Solo due ore fa l’avvocato di Vasco Rossi pubblica un comunicata stampa sulla pagina di Facebook dedicata al cantante, cercando di chiarire tutti i punti di questa particolare situazione, che vede un artista del calibro di Vasco, che si è sempre fatto portavoce della libertà come teoria di vita, in contrapposizione con Nonciclopedia, versione satirica e ironica di Wikipedia. A quanto pare l’avvocato tenta di giustificare il cantante dicendo:

Vasco Rossi | © Giuseppe Cacace / Getty Images

L’Artista ha sempre richiesto alla Community non l’intera rimozione del sito, bensì esclusivamente la rimozione della pagina a lui dedicata, e non per via del contenuto satirico (del tutto assente) ma per la presenza di contenuti offensivi, diffamatori e non veritieri. Tuttora si grida allo scandalo per il fatto che l’Artista avrebbe provocato la chiusura di Nonciclopedia ma Vasco non ne ha responsabilità essendosi limitato a chiedere la cancellazione della sola pagina a lui dedicata.

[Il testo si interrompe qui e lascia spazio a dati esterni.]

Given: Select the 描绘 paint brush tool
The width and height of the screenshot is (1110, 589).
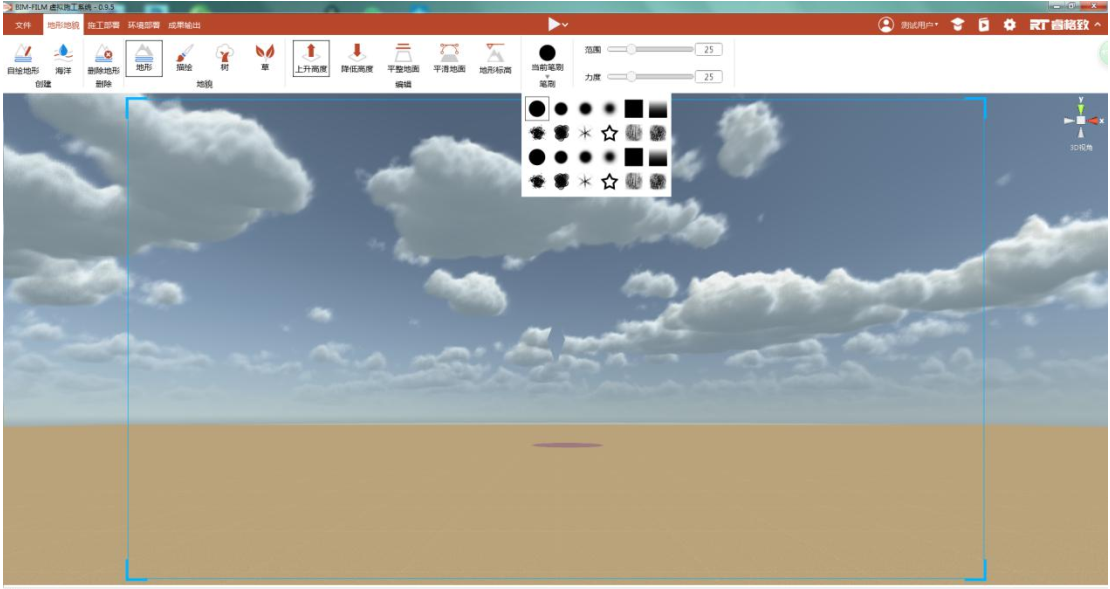Looking at the screenshot, I should (184, 57).
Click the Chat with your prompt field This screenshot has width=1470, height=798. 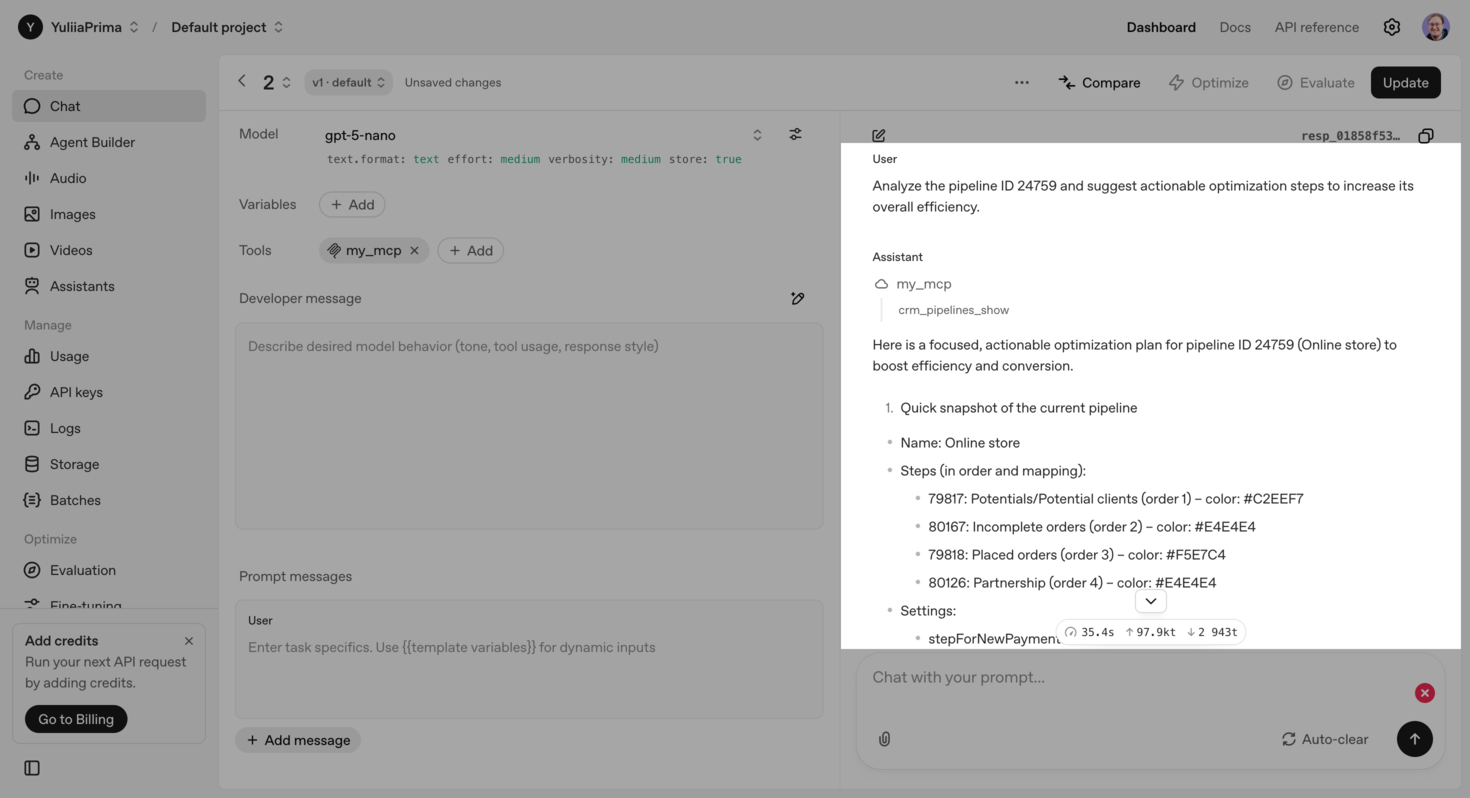coord(1130,677)
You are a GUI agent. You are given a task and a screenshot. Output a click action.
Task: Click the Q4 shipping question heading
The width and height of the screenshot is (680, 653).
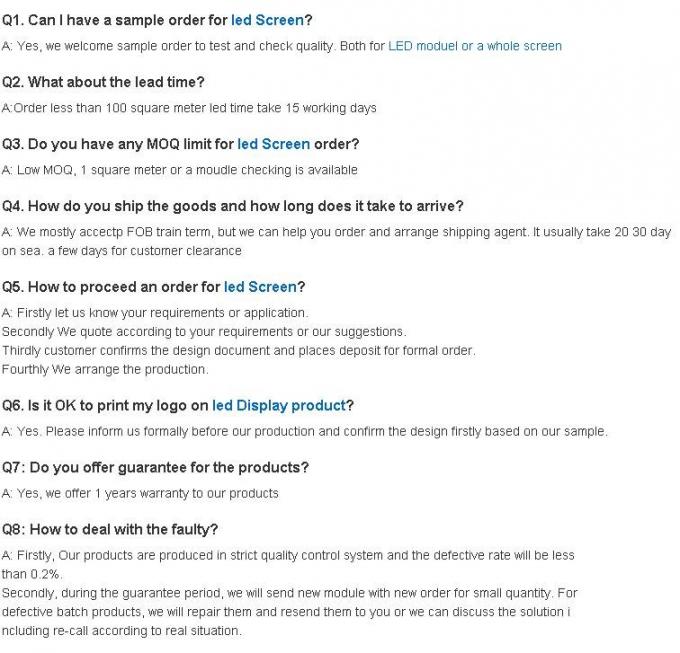(232, 206)
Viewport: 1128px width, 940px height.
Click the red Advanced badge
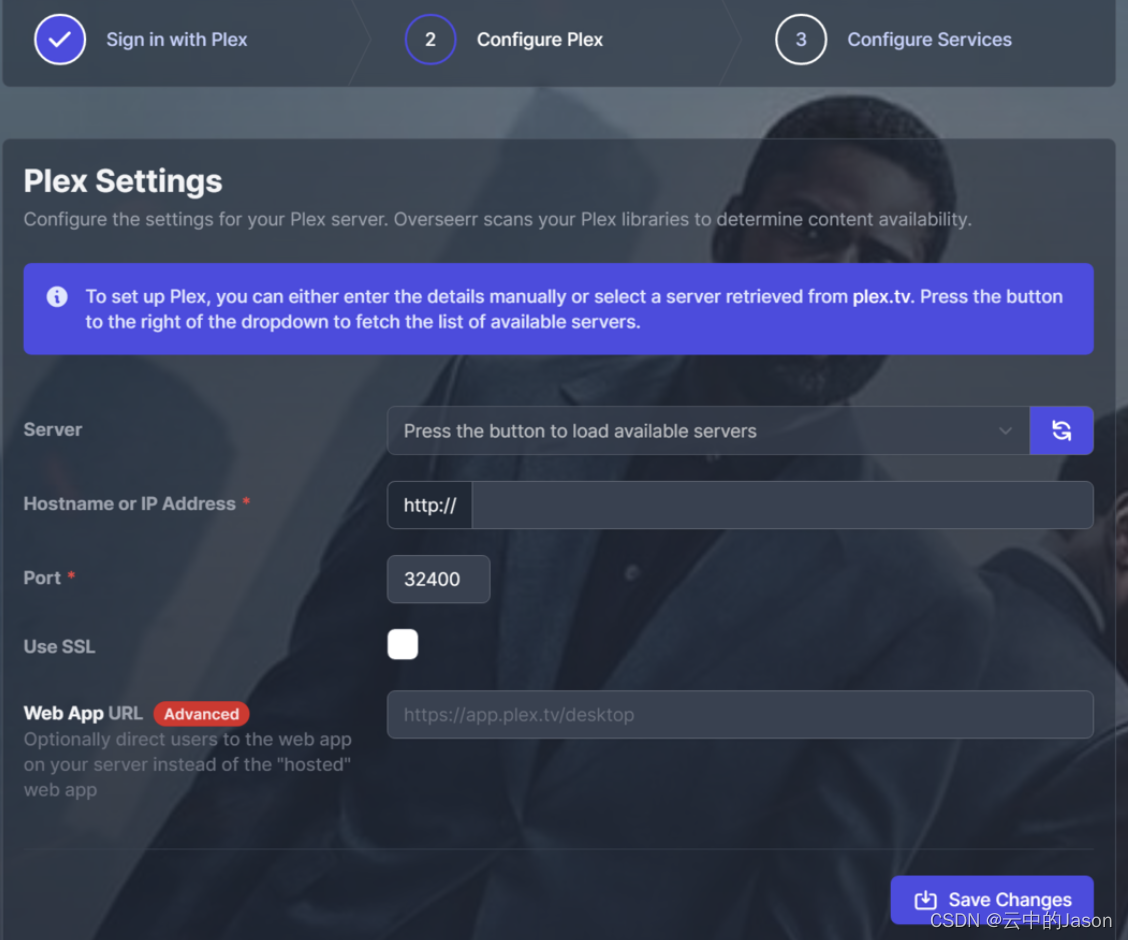pyautogui.click(x=201, y=714)
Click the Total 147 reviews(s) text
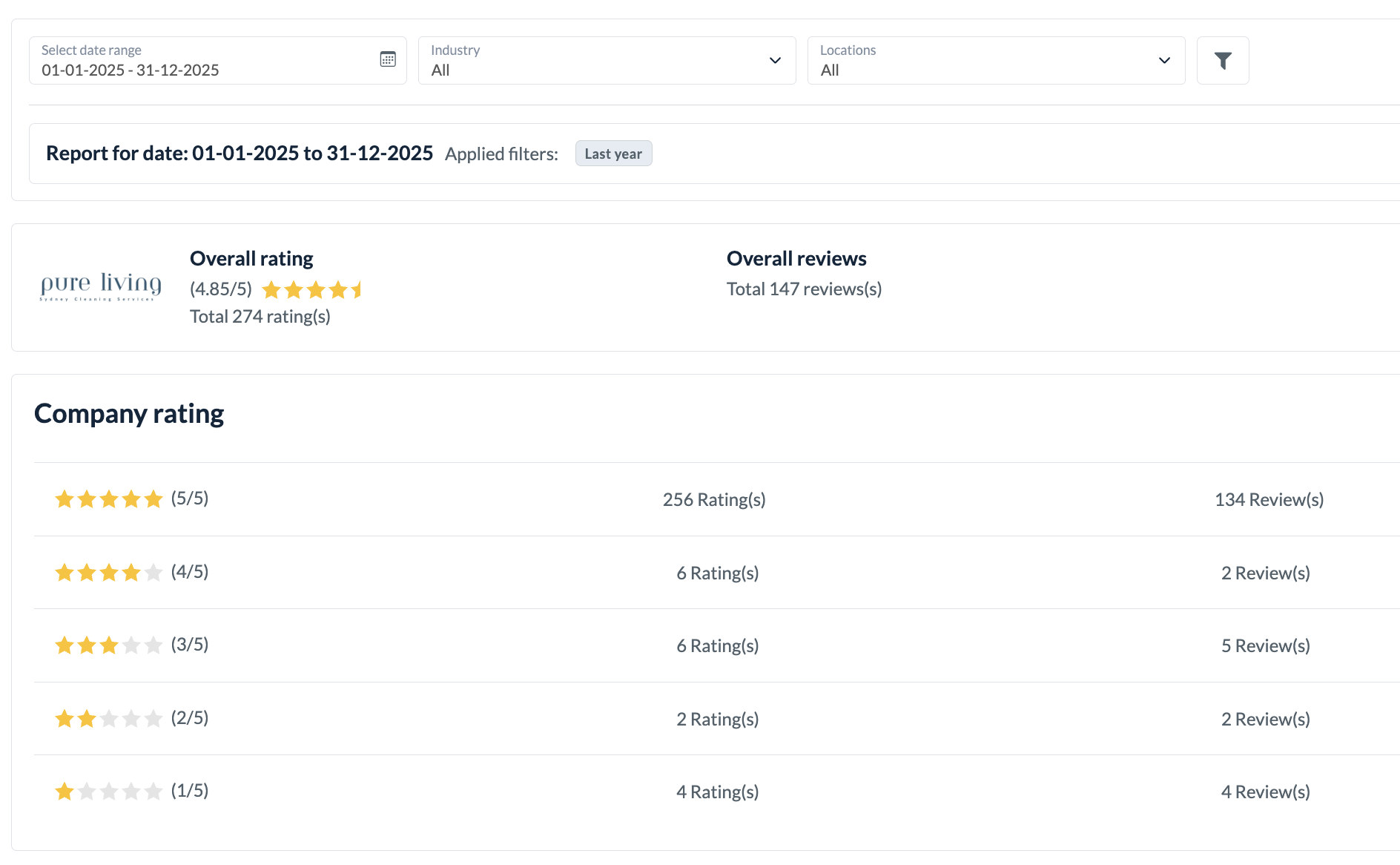The image size is (1400, 865). (804, 289)
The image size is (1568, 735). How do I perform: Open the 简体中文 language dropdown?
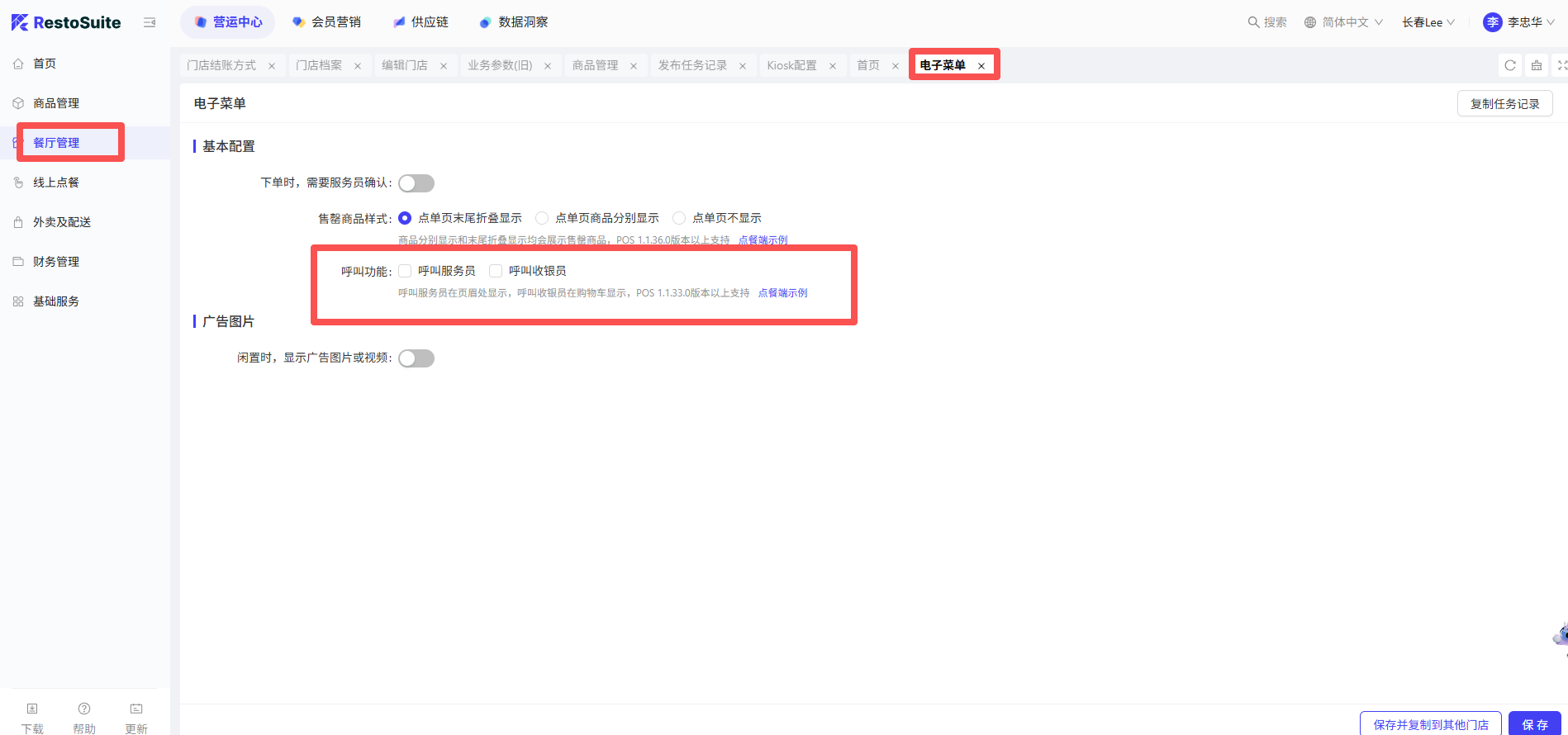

Per una corretta informazione, e per chi non fosse a conoscenza del contenuto della pagina di Nonciclopedia dedicata a  Vasco, questa è la pagina messa sotto accusa. Inoltre l’avvocato continua affermando:

E’ bene sottolineare come l¹atteggiamento offensivo e diffamatorio dello staff di Nonciclopedia prosegue tuttora, poiché da un lato Vasco è ingiustamente accusato di aver oscurato il sito (cosa mai chiesta), dall’altro lato il messaggio attualmente pubblicato dagli amministratori sull’homepage, ed il cui contenuto è ben lontano dalla realtà dei fatti come sopra messo in luce, ha scatenato una serie di insulti del tutto ingiustificati. Nessuno, e tantomeno Vasco, ha mai messo in dubbio il diritto di satira e la libertà di pensiero e di espressione delle proprie opinioni, ma in presenza di aggressioni gratuite e distruttive dell’immagine e della reputazione,chiunque si attiverebbe per impedirne la continuazione.

Ovviamente i commenti a questo post spaccano il popolo , tuttavia è difficile definire un confine netto tra libertà di stampa e la libertà nel sentirsi offeso, sicuro è che saper ridere di se stessi è un grande pregio che purtroppo non tutti hanno!